I'm not talking about any dodgy file-sharing, just old fan mags from the 70's and early 80's that would never be allowed reprint.
 
I've picked up half a dozen issues of Trek over the years, looking for Star Trek comics info. An interesting magazine, although I've never had the urge to read the paperback collections. You can buy copies of some issues of Trek at StarTrekGoodies.com, a mail-order vendor of Star Trek memorabilia. StarTrekGoodies has cover thumbnails. I don't know of any sites offering full scans of the magazine. Frederick, the fellow behind My Star Trek Scrapbook, occasionally posts scans of covers. He might post scans of articles from Trek sooner or later. Issues #5, 6 and 7 have b&w reprints of British Star Trek comics.
 
At some point in the '80s, having read several Best of Trek collections, I sent my money off for the subscription they advertised in the books. Got a letter saying they didn't publish the magazine any more, so here were four issues from recent years. Most of the contents had appeared in past books. I wasn't thrilled.

They kept talking about Trek as an ongoing magazine in the books for many years after the magazine stopped publishing, but then they seemed to have a ridiculously long lead time.
 
As a fan in England we didn't get many fanzines (I guess they were pretty much before my time anyway).

* [EXERCISE]: Reproduce the passage about the Trek fan magazine word for word, from "They kept talking" up to and including "long lead time.".

* [SUPPLIED INFORMATION]:
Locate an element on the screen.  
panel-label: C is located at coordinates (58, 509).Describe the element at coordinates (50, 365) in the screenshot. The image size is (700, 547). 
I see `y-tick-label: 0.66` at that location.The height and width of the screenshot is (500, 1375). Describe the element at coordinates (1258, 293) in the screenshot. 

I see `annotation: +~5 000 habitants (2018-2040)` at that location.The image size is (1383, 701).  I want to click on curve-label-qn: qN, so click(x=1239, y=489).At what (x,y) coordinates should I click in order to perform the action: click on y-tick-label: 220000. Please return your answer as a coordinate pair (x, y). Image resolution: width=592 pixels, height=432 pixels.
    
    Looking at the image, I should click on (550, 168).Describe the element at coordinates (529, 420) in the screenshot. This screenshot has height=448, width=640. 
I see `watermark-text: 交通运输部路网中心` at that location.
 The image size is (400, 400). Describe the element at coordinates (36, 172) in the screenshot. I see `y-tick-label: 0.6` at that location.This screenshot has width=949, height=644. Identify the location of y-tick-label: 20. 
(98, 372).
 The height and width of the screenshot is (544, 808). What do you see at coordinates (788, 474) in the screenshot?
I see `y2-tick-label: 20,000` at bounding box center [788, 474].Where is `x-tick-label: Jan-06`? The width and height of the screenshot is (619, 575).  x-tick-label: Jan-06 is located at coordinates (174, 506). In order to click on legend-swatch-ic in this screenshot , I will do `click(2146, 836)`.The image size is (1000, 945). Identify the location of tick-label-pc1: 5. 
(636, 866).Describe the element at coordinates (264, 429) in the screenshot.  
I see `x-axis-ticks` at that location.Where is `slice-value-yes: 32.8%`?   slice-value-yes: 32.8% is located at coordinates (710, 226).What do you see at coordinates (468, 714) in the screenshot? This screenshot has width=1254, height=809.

* [OUTPUT FOR THIS EXERCISE]:
They kept talking about Trek as an ongoing magazine in the books for many years after the magazine stopped publishing, but then they seemed to have a ridiculously long lead time.